For Africa to address its unique challenges effectively, research institutions and universities must take decisive steps to enhance data collection efforts and made it easily available. The collection and analysis of data not only contribute to a better understanding of challenges but also empower decision-makers with actionable information. This information is essential for crafting policies that can pre-emptively tackle issues or respond effectively when they arise.

African-based data is imperative for several reasons. First and foremost, it ensures that the data collected accurately represents the nuances of the continent’s challenges. Understanding these situations from an insider’s perspective is crucial, as the lived experiences and contextual insights of Africans play a pivotal role in interpreting and analysing the data effectively. There is a sense of ownership and responsibility that comes with being the architects of our own data.

Africa stands at a pivotal juncture where investing in data collection, research, and development can significantly impact its ability to overcome challenges.
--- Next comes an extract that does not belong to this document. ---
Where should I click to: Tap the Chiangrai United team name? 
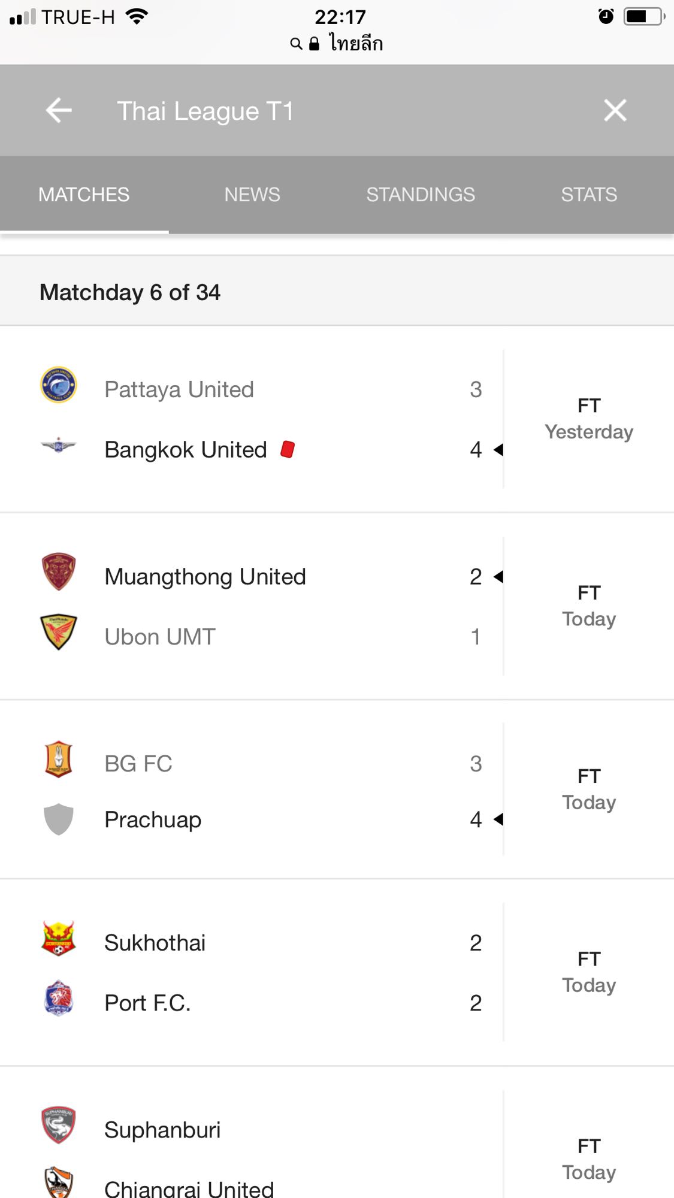point(189,1188)
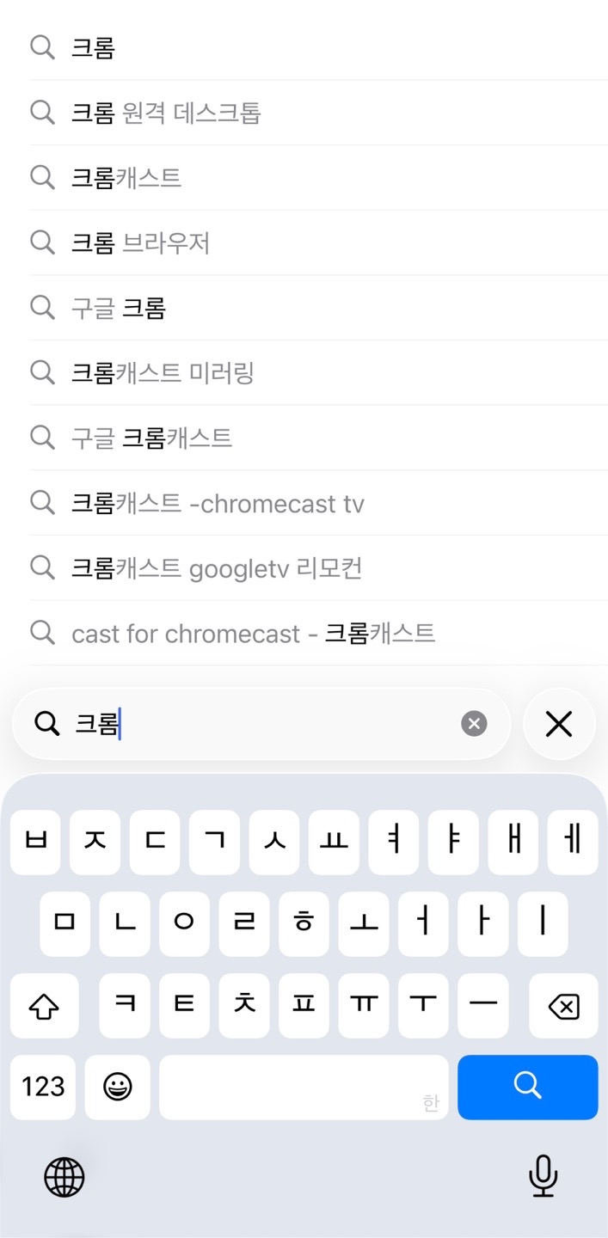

The continent must take the lead in documenting its experiences, generating insights, and developing solutions tailored to its unique context.

As Pythagoras and Galileo recognized the power of numbers in unravelling the mysteries of the universe, Africa too can harness the power of data to shape its destiny and address the multifaceted challenges it faces. It is a call to action, a call for Africans to rise and take charge of their narrative through rigorous data-driven exploration and problem-solving.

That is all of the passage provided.